Я поехал, нашел старшину, поздоровался и спрашиваю:
- Нельзя ли мне лесу?
- Какого тебе?
- Да всякого: толстого для дома, потоньше на житницу и на крышу.
- Тебе сколько лет?
- Четырнадцать.
Здесь подошел сват Степан Никитич и говорит:
- Да это сынок мельника, Ивана Андреича, Николай. Сам он болеет, вот сына и прислал.    
- Ну, пойдем, Николай, вон на тот остров, там всякий лес для тебя есть. Вот такие -  по рублю за елку, эти – по 50 копеек, а такие – по 25 рублей.

Я стал выбирать и метить елки, а он стал подписывать карандашом. Всего наметили на 55 рублей сто деревьев. Вот с этого дня и кончилось мое детство, стал я полноправным рабочим человеком. Каждый день в лес ездил. Надо каждое дерево выкопать, а не спиливать, потом навалить на дровни. Бывало, когда наши, кульневские, подсобят и завяжут, а я вникал как наваливать, как вязать. Когда привез первую елку домой, отец вышел:
- Как же ты, милый, выкопал да навалил ее?
А сам и рад, что все получилось, и жалко меня, что не по годам себя перегружаю.
Так я каждый день и ездил. В Брылине была бараночная пекарня, отец каждый раз давал мне 5 копеек на фунт баранок. Всю зиму проездил почти каждый день, только когда нужно было ковать жернова, помогли зятья Александр Степаныч и Алексей Федорович, - и все вывезли. 
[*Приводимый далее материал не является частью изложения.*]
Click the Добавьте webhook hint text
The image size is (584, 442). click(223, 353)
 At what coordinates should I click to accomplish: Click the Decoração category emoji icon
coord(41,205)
Наступила водополица (распутица), плотину расплотили. Отец все шибко хворал, говорит:
- Коля, надо чистить бревна, возьми кого-нибудь из мужиков в помощь.
Я пошел в Кульнево к Кускову, а его нет. Его сын Сергей, мой товарищ, говорит:
- Возьми меня в помощники.
Я обрадовался, мне с ним повадно будет: «Приходи завтра утром».
Он пришел рано на следующий день, и начали мы с ним работать. Проработали два дня, а на третий до обеда чистили бревна, потом пошли в дом обедать. Отец сел на постель против нас. В это время пришла сестра Анюта из Васькова, мамы в это время не было дома, она ушла в Карабозино к сестре отца.
- Аннушка пришла, вот спасибо, а то что-то скучно: матка ушла в Карабозино, что-то долго не идет. Вот эти милые ребятишки чистят бревна у березы, уходят, а я один скучаю, - сказал отец, а сам на меня глядит, наглядеться не может.

В глазах у самого слезы, и у меня потекли тоже. Я сразу встал из-за стола и прямо к двери. Анюта сказала, что как только я к двери, отец легко поднялся и перекрестил меня в спину, заплакал:
- Аннушка, на кого я их оставляю под чужой крышей? Через две недели им надо уезжать. Куда поедут, где их приветят и кто?
- Полно, тятя, он лучше тебя будет жить.
- Милая Аннушка, не отступитесь, помогите. Прощай, Аннушка, прощай.
Хотел что-то еще сказать, но уже не смог – умер.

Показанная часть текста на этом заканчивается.